PROBLEM STATEMENT: Filter the entries for the string "screenshot". Copy each line that has it.

⟨

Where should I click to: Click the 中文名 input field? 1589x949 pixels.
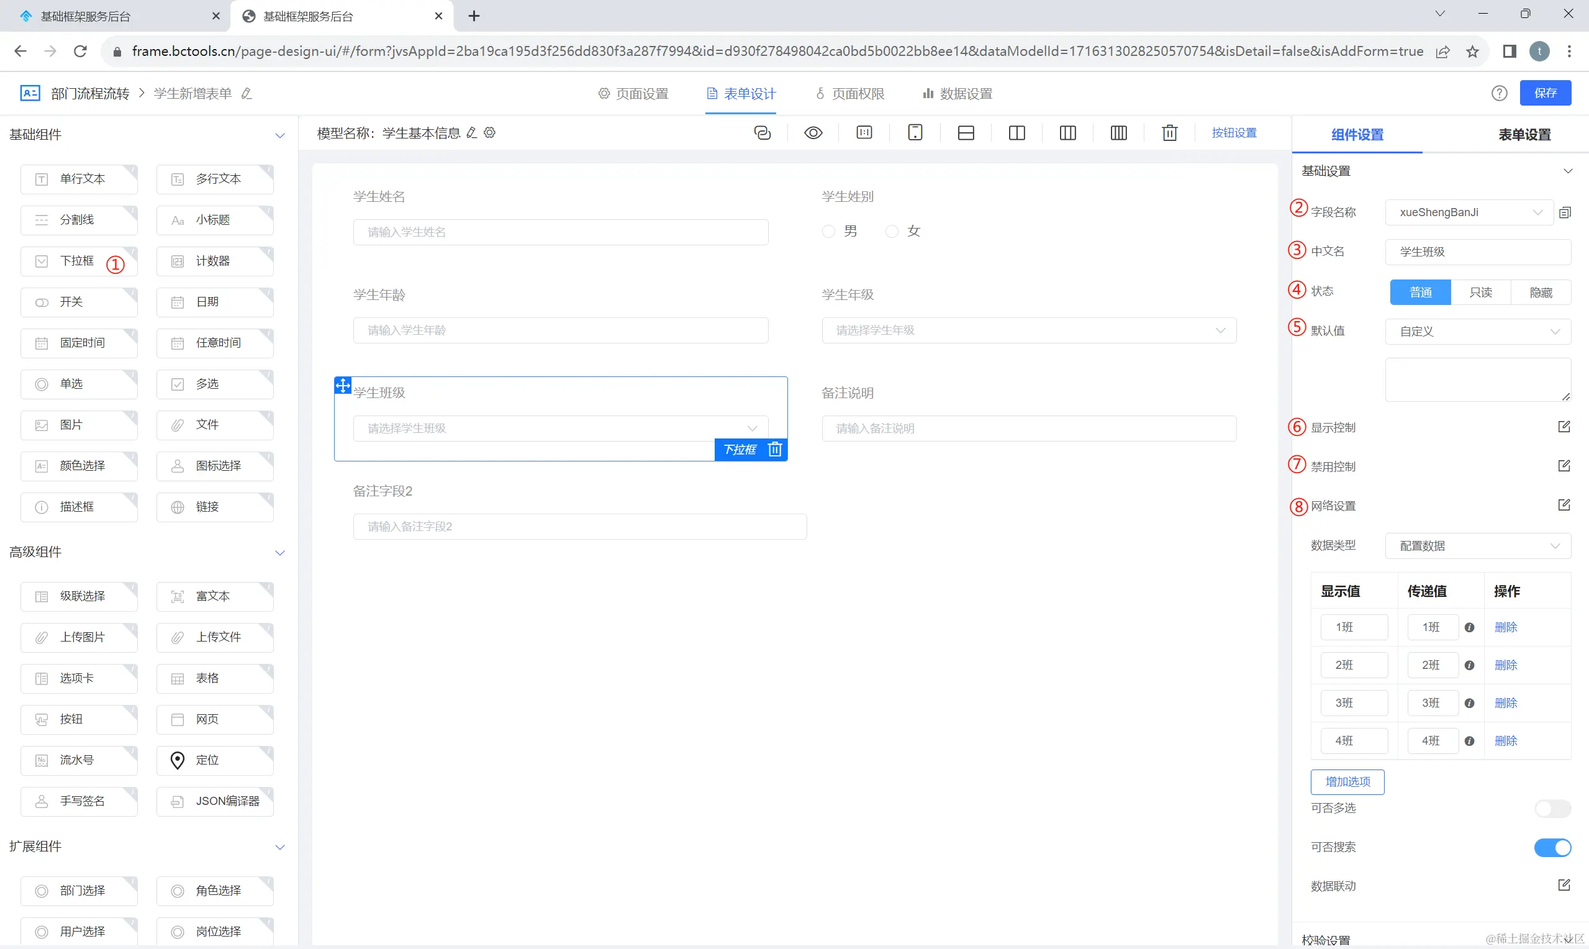pyautogui.click(x=1477, y=252)
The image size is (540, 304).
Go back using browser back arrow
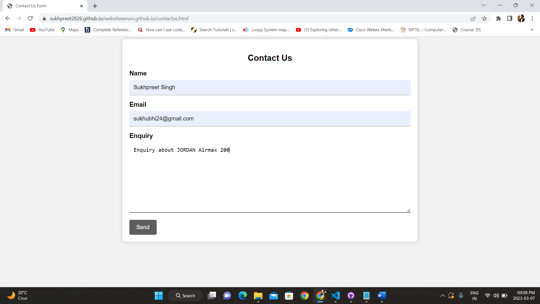coord(8,19)
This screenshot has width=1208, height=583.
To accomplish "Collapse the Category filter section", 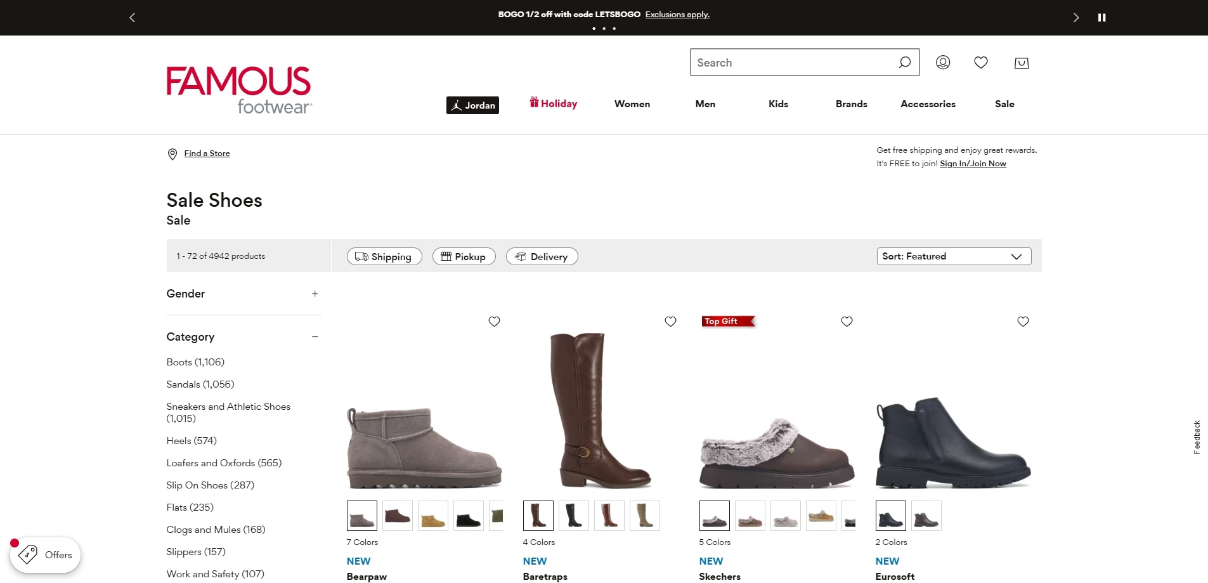I will pos(315,336).
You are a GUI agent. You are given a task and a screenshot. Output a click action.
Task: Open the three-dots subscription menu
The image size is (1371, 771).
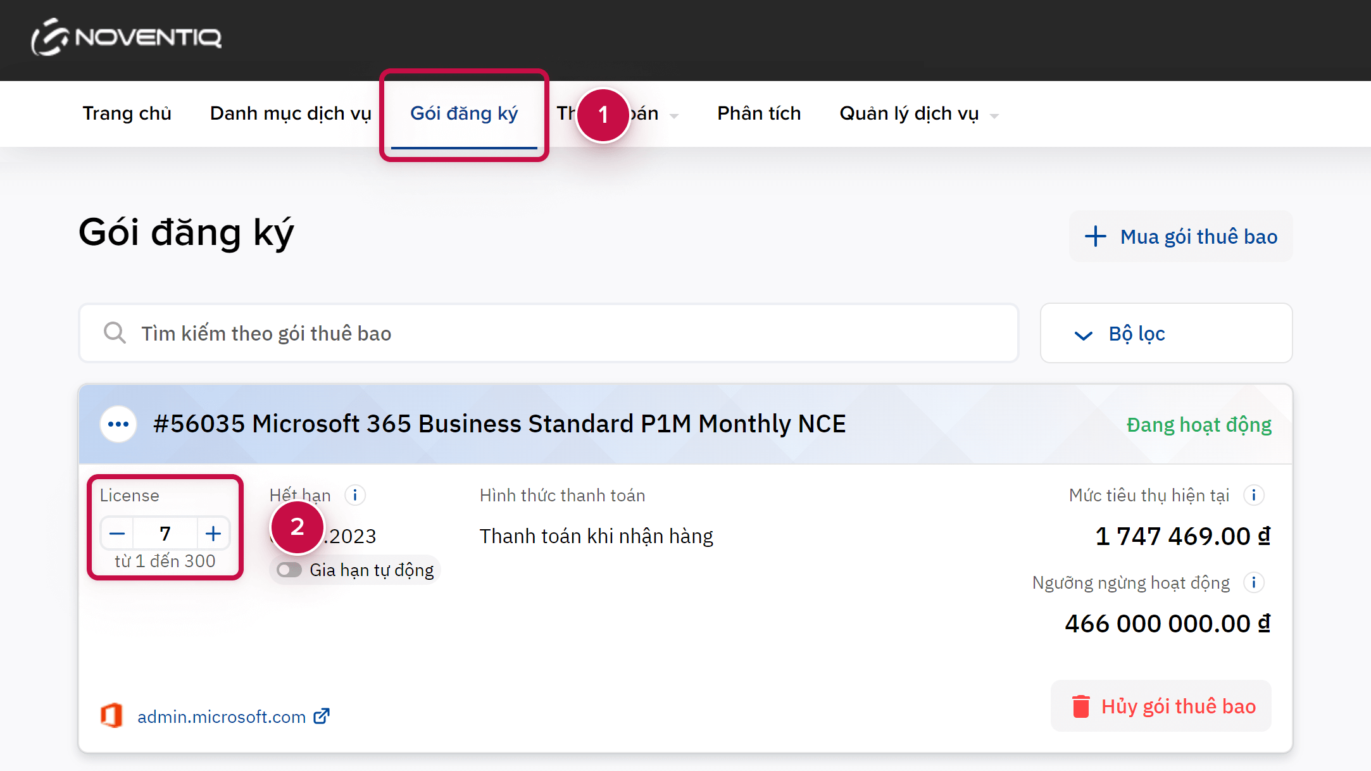point(118,424)
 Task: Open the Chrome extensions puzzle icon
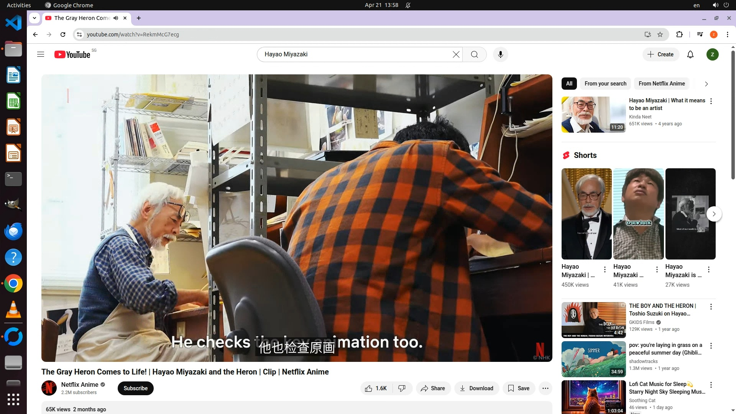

⟩

ANSWER TO THE EXERCISE:
This screenshot has width=1208, height=583.
You are a GUI agent. You are given a task and a screenshot. Output a click action.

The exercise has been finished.